His memory dripped with blood across her vision, throat splayed open in the snow, the light fading quickly from his eyes in a ragged pool of fear. She clamped down on the tension, feeling a deep ache move through her chest and settle in the scarred flesh of her back. She could almost feel the brush of the whip kiss along her spine. More horror that would not do her well to dwell on in this unfamiliar place with a stranger she barely knew.
”He sounds like it,” she nodded, her own voice tight with emotion she forced back down.
”Thank you” his voice seemed tense, drawing her gaze and her focus back to him once more to settle on his turbulent gaze. All she could do was nod in reply, afraid of the knot in her own throat. "I wander, mostly. I don't know what to do with myself without the threat of war." To that she tilted her head slightly, watching as he spoke. Was he intentionally being vague? Or did he just spend so much time within the militia he’d never had a chance for roots to take hold? ”Is it not a looming threat?” she asked, her voice darker than she intended. The tension between the two regions seemed more and more palpable by the day. Maybe the general population didn’t feel or see what she did, but those that had suffered and witnessed the destruction first hand seemed to wait on bated breath for the moment the scales would tip, and all hell would break free.
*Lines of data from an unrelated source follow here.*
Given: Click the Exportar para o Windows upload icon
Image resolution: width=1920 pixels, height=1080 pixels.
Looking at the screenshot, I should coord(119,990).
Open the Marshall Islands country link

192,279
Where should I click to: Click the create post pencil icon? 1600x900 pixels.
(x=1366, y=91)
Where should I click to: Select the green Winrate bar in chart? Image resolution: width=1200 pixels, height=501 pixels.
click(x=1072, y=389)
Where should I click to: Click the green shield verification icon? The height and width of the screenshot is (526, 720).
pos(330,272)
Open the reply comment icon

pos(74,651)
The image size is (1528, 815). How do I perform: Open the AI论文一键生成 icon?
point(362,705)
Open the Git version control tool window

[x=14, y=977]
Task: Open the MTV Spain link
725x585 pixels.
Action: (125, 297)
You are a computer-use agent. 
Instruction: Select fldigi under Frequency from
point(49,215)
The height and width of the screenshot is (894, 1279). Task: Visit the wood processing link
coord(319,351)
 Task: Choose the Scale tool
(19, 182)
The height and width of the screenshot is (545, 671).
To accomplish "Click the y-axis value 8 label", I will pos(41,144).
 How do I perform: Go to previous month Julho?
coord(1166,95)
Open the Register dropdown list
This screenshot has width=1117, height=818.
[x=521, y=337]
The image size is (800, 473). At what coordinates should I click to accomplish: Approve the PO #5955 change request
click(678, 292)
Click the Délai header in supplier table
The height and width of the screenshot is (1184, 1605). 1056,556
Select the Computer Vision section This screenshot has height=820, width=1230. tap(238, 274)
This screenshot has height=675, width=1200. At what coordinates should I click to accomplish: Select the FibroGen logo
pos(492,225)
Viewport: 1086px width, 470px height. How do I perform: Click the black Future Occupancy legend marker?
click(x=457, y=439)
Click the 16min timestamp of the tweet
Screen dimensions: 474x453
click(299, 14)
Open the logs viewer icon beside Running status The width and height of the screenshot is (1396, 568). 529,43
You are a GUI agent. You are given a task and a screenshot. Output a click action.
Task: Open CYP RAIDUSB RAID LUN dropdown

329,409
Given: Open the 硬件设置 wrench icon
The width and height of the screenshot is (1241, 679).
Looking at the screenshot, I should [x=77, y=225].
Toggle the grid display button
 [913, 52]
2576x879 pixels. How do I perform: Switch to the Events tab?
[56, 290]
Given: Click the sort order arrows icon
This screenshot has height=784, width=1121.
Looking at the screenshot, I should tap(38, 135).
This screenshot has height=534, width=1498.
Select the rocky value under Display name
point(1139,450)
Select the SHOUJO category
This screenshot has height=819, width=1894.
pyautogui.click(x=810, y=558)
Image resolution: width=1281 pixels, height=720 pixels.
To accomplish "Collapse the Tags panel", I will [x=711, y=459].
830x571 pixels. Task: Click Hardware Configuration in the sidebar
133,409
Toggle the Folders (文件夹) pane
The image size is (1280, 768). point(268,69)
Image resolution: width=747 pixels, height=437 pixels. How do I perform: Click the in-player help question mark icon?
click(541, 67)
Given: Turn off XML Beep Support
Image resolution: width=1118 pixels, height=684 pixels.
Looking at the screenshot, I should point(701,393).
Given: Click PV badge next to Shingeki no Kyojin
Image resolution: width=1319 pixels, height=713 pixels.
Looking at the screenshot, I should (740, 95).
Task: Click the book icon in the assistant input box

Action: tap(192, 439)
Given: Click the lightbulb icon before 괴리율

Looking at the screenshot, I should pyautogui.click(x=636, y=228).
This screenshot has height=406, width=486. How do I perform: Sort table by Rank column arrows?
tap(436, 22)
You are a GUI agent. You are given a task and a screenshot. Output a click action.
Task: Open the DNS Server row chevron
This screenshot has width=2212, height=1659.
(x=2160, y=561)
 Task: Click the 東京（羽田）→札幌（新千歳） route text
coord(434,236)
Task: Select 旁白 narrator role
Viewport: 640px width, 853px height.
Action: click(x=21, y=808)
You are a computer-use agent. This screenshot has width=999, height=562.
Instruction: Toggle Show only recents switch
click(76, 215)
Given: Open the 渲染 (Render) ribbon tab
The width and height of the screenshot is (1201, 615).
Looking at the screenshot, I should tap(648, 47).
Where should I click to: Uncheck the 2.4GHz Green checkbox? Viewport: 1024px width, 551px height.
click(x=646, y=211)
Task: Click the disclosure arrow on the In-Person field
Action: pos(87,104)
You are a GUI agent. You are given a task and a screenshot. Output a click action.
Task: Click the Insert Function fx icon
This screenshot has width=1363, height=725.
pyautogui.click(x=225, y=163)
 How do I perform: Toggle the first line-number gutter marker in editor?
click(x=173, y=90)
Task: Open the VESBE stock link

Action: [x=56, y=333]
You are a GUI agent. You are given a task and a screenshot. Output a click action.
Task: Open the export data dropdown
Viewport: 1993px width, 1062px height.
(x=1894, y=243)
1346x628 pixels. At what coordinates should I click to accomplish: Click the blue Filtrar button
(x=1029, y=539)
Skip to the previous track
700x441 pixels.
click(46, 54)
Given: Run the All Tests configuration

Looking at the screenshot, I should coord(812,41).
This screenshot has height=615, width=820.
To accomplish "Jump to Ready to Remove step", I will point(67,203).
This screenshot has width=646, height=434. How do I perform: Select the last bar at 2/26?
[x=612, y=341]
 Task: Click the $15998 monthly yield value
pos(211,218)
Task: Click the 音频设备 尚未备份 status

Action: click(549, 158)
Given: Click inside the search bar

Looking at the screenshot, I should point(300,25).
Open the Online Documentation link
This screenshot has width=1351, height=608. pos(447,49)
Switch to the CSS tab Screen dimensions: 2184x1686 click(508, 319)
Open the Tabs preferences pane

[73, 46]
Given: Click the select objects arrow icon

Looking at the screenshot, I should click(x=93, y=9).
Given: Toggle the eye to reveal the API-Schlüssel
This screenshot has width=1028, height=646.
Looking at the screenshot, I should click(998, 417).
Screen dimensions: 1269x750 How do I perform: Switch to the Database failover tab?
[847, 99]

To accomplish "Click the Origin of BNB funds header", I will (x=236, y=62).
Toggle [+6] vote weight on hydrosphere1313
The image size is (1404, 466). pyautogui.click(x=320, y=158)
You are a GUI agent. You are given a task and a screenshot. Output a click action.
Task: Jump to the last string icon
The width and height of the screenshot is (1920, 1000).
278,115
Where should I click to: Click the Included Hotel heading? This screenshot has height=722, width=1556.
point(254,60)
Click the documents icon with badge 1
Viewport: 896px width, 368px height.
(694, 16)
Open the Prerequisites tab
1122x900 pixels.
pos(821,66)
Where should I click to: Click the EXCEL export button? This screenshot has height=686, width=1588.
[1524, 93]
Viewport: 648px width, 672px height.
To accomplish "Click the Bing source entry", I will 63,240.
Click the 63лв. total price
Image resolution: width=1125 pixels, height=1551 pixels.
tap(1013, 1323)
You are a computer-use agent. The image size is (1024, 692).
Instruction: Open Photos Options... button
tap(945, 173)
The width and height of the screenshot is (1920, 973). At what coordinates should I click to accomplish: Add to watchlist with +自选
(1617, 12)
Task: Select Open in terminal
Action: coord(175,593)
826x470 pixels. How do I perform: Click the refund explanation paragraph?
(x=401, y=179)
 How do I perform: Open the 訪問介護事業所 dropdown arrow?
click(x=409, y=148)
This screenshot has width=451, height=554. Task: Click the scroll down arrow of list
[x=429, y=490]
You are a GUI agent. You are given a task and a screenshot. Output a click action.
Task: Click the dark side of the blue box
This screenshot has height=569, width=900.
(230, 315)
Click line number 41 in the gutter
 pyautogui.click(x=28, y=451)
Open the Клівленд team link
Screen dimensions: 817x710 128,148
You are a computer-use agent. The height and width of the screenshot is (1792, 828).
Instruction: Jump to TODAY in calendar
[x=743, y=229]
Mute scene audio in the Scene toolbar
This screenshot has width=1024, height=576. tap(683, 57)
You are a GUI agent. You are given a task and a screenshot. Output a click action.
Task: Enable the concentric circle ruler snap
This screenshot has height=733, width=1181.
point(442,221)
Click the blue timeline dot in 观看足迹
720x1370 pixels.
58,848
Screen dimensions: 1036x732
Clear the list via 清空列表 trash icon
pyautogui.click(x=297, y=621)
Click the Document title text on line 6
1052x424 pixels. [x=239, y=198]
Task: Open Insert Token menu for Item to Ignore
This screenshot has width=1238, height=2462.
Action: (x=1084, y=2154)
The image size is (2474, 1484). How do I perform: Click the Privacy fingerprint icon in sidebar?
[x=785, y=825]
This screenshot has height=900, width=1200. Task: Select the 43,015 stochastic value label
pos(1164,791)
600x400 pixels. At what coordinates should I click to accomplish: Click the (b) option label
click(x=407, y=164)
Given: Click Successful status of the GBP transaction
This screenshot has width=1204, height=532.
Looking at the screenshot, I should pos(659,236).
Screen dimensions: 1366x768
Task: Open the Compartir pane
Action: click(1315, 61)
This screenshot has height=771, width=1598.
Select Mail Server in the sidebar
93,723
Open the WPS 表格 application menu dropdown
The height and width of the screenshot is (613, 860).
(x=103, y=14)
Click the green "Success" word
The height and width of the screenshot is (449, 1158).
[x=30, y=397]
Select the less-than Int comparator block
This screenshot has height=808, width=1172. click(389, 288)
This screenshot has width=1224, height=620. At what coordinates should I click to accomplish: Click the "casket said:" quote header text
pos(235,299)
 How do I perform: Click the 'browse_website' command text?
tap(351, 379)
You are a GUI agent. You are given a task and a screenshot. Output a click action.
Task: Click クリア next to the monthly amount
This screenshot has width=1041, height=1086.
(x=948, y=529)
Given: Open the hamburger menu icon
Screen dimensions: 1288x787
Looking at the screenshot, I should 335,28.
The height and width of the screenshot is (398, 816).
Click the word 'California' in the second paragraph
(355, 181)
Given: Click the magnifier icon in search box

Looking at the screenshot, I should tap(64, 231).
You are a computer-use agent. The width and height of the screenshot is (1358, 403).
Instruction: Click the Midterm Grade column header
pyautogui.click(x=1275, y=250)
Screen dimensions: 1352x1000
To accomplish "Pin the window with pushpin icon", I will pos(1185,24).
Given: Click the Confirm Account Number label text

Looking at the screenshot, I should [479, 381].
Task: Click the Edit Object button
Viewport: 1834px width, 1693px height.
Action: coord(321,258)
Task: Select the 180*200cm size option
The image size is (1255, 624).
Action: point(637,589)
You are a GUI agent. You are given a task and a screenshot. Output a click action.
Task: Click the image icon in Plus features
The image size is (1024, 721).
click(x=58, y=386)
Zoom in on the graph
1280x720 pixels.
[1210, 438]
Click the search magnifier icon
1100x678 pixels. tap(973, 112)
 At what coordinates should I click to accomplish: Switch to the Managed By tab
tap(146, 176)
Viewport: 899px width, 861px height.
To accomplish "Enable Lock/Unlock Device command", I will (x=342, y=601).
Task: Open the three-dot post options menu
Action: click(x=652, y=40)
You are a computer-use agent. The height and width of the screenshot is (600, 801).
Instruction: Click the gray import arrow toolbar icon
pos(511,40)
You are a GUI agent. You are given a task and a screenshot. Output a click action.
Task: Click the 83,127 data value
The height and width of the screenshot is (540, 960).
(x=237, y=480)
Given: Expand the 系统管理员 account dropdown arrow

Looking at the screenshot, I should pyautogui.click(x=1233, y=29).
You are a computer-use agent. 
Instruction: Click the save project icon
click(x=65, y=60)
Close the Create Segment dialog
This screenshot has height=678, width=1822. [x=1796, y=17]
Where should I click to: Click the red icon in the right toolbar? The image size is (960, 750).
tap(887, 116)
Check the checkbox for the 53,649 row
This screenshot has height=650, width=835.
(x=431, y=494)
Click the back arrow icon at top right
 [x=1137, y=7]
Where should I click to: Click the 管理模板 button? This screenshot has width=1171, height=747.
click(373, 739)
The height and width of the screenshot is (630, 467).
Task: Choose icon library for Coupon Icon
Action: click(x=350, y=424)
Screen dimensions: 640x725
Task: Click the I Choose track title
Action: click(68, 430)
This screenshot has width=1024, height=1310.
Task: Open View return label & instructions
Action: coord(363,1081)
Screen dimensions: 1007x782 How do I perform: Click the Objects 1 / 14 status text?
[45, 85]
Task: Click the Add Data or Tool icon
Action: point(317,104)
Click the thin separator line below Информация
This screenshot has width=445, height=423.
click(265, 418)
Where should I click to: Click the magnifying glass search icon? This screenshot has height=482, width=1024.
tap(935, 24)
”What of you?” What would he think, she wondered, to see her free of this dress and gold, burrowed in her furs, leathers, and high boots. Blood and dirt on her hands, the wind doing its will with her long silver hair, half feral creature once more. A far cry from the poise and glamor of the ladies inside. ”The same mostly. I try to avoid the city and town if I can and stick to the wilds.” Lost in nameless places, too deep for anyone or anything to find her.
”He sounds lovely.” Though the light, happy conversation seemed to die there, moving into far deeper, darker conversations that were as debilitating as a bottomless abyss. He himself was withdrawing, a sensation he certainly felt, and while normally he would not try to halt himself, if he even remained at all, but this wasn't meant to be a solemn occasion, nor should he merely brush off the company he allowed himself to tarry with. He could not cruelly sever the bond that had at least momentarily forged between them and retreat from the discomfort. It also stood as odd that something that had failed to sink its talons in him for quite some time now had rended him open entirely, and he felt helpless to stymie the incessant flood of feeling that bled from the wound.
”He sounds like it,” she spoke alas, and her vocals were a mirror to the softly shuddering tendons within the sundered flesh. His arms burned, his chest ached with each and every breath that he forced in. It was not the threat of tears that assailed him, it was the mere thought of feeling something again instead of being a simple, directionless void. It wasn't that he didn't think of his family and the years that lived far, far between he and they. It wasn't that he had forgotten the unspeakable cruelty that had darkened the yawn of time after either. Perhaps he had unintentionally just built a wall between those days and himself and this evening it had crumbled indiscriminately. Simple enough, likely enough.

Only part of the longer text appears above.